Per Schillaci, "non è solo questione di risorse ma anche di modelli organizzativi che devono essere più efficienti. Il cittadino che chiama il Cup per prenotare una visita deve trovare tutta l'offerta di prestazioni disponibile, pubblica e privata convenzionata, e pagare solo il ticket se non è esente. Così come intendiamo definire Linee guida con l'Istituto superiore di sanità per l'appropriatezza prescrittiva perché anche l'eccesso di esami se non sono necessari allunga le liste".
Nervo scoperto quello della approprietazze prescrittiva, tant’è che la replica dello Smi non si è fatta attendere: "Si prevede una stretta sulle prescrizioni effettuate dai medici di medicina generale per sottoporli all’appropriatezza come avviene per la farmaceutica, ma, mentre, si esercita una forte pressione sui medici, si concede ai farmacisti di prescrivere analisi a carico del Servizio sanitario nazionale in assenza di una qualsiasi indicazione clinica da parte di un medico", ha affermato il segretario generale Pina Onotri. "Quello che viene previsto, per quanto riguarda l’esecuzione di alcuni esami nella farmacia dei servizi, lo riteniamo gravissimo, perché permette ai farmacisti di prescrivere Ecg e Holter anche senza competenze mediche specifiche. Davanti alla crisi del Ssn ci aspettavamo, invece, il rafforzamento della medicina di prossimità. Solo in questo modo, siamo del parere, si potrebbero abbattere le liste di attesa e sollevare le sorti del nostro sistema sanitario".

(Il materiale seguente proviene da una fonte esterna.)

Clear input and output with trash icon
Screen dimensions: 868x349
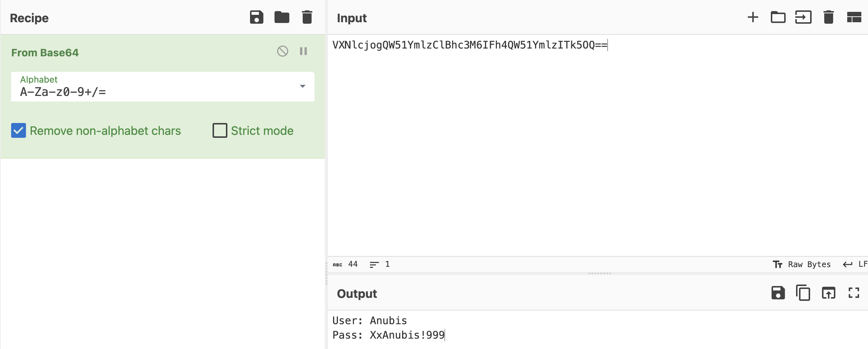pyautogui.click(x=828, y=17)
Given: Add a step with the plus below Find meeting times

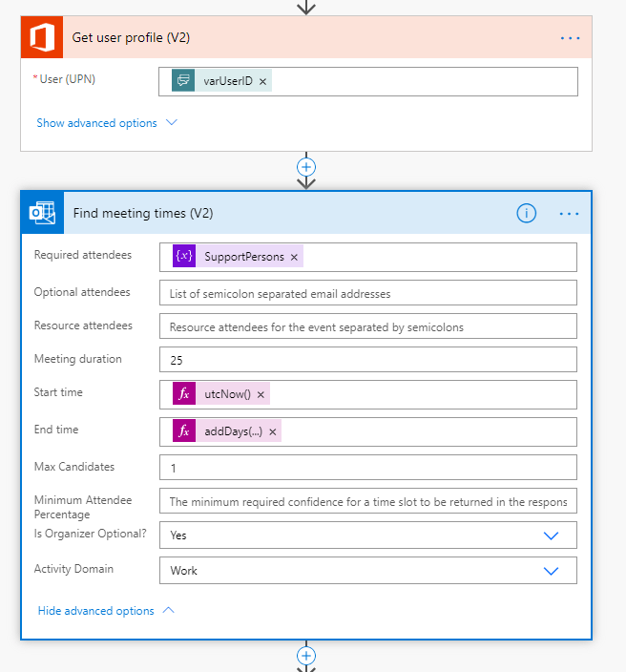Looking at the screenshot, I should pyautogui.click(x=306, y=656).
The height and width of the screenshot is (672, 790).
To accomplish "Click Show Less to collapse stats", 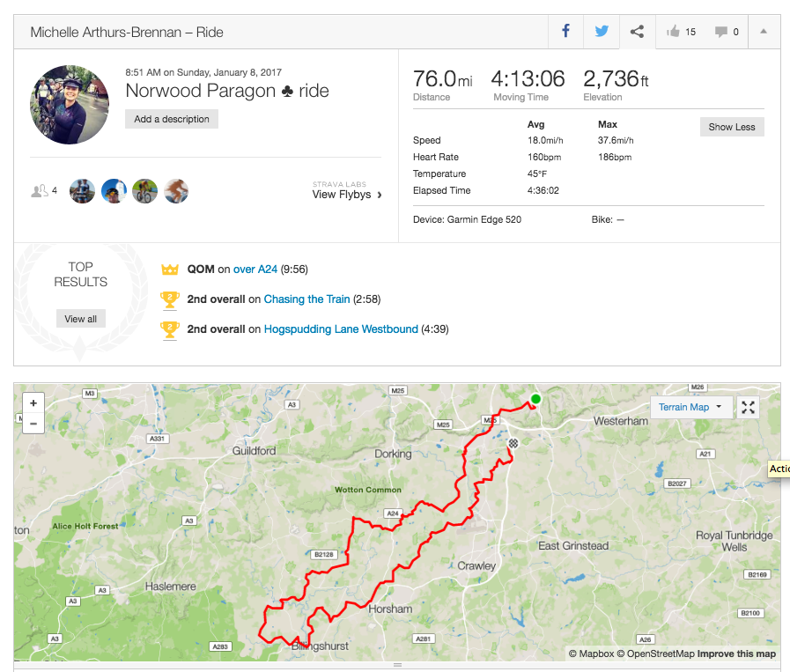I will [732, 127].
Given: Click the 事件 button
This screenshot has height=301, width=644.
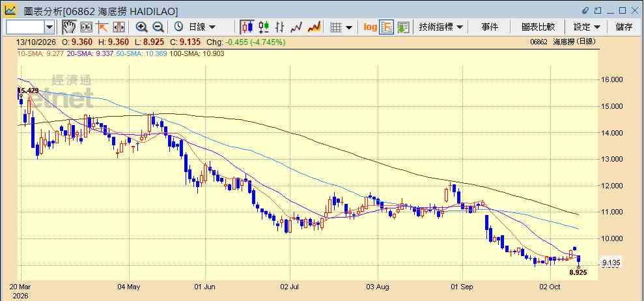Looking at the screenshot, I should 490,27.
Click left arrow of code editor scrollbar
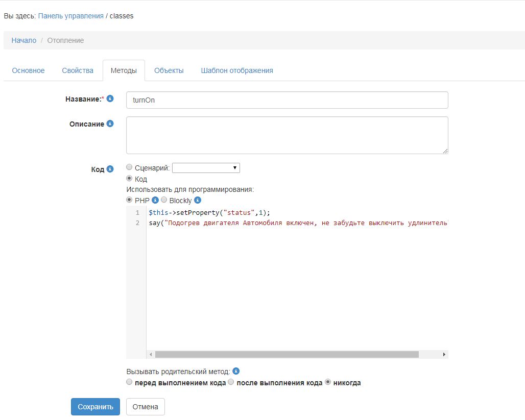The height and width of the screenshot is (420, 525). click(151, 354)

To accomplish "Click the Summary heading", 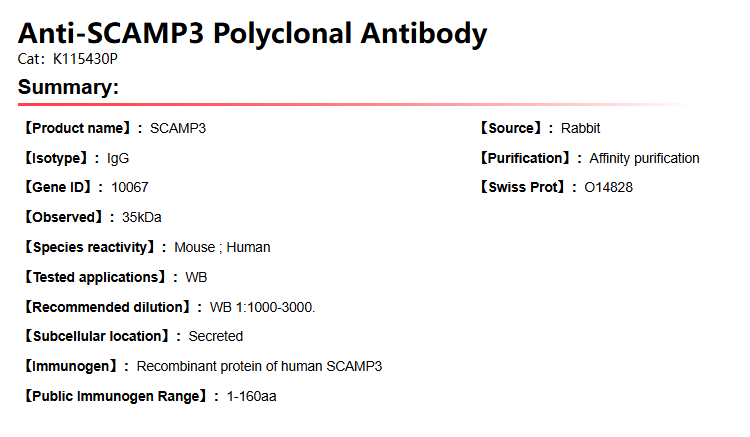I will (68, 87).
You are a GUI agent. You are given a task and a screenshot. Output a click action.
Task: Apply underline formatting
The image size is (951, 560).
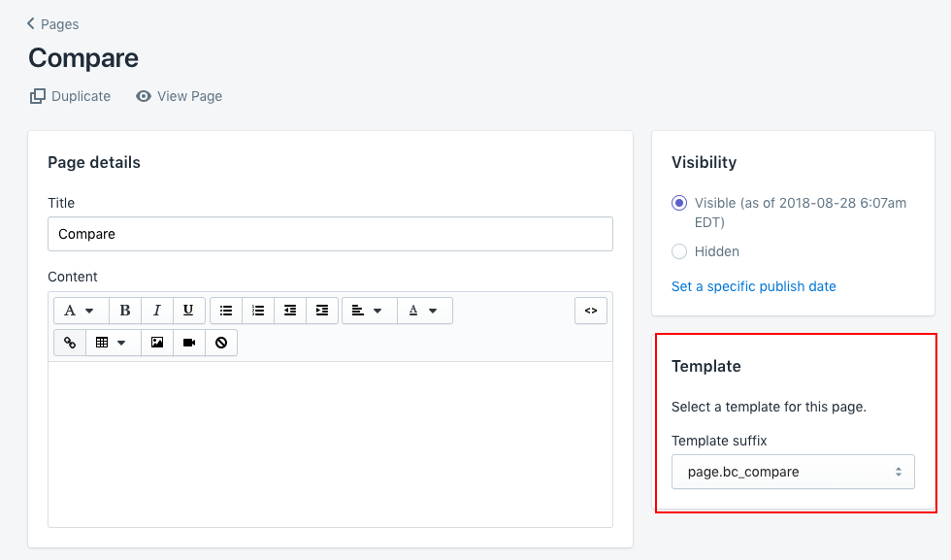click(188, 311)
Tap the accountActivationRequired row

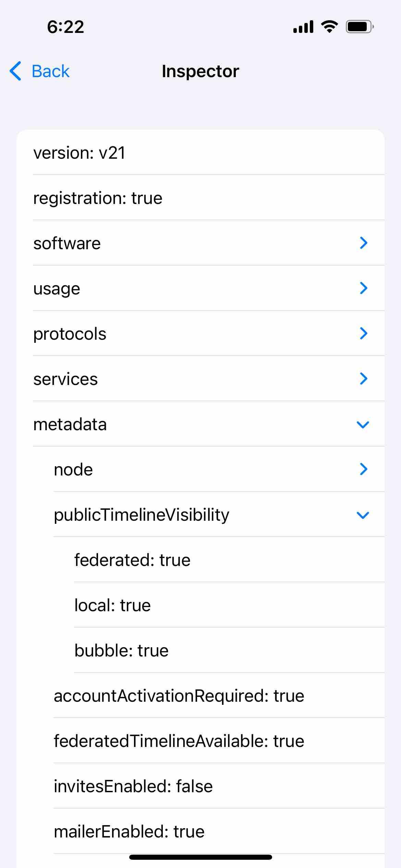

"L’appropriatezza prescrittiva non può essere solo un calcolo matematico", ha poi osservato Onotri. Prima di concludere: "Siamo di fronte non tanto all’appropriatezza prescrittiva, come viene sbandierato, bensì all’ulteriore tentativo di mettere tanti lacci e laccioli alla libera determinazione del medico di poter prescrivere gli esami in scienza e coscienza; si sta puntando alla riduzione tout court delle prestazioni mediche. Questo è il modo peggiore agire: si vuole trovare la soluzione delle liste di attesa tagliando i servizi e facendo pressioni improprie sui medici. Forse – ha concluso - si vogliono abbattere le liste di attesa non curando più i cittadini?".
Parte dalle cause a monte del nodo liste d’attesa, invece, il presidente del sindacato dei medici della Federazione Cimo-Fesmed, Guido Quici: "La ridotta offerta sanitaria, la carenza di risorse umane, l’inappropriatezza delle prestazioni, l’approccio demagogico verso la libera professione del medico”. "Iin Italia – ha proseguito – oggi ci sono oltre 2,12 milioni di famiglie che vivono in assoluta povertà, circa 6 milioni di famiglie che si trovano in una condizione di povertà sanitaria e 25,2 milioni di famiglie italiane che mediamente spendono poco meno di 1.500 euro l’anno per curarsi, con una spesa per out of pocket aumentata di 10 mld (oggi circa 40 mld) tra il 2019 e il 2022. Il tutto in un contesto, più ampio, che vede gli attuali Lea del tutto insufficienti con una sanità integrativa che diventa sempre di più sostitutiva. Quindi occorre una terapia molto più articolata che aggredisca contemporaneamente più cause".
"In attesa di conoscere il testo del decreto - ha concluso Quici - riteniamo invalicabili due principi: nessun ulteriore divieto ad esercitare la libera professione, istituto diverso dalle prestazioni aggiuntive e, soprattutto, riaffermare il carattere di eccezionalità e temporaneità delle stesse prestazioni aggiuntive finalizzate a ridurre i tempi di attesa. Di certo le seconde non devono mai impedire il diritto ad esercitare l’unica residua attività professionale che sancisce il diritto di scelta del cittadino verso lo specialista di fiducia e che induce molti medici a non lasciare ancora il Ssn pubblico".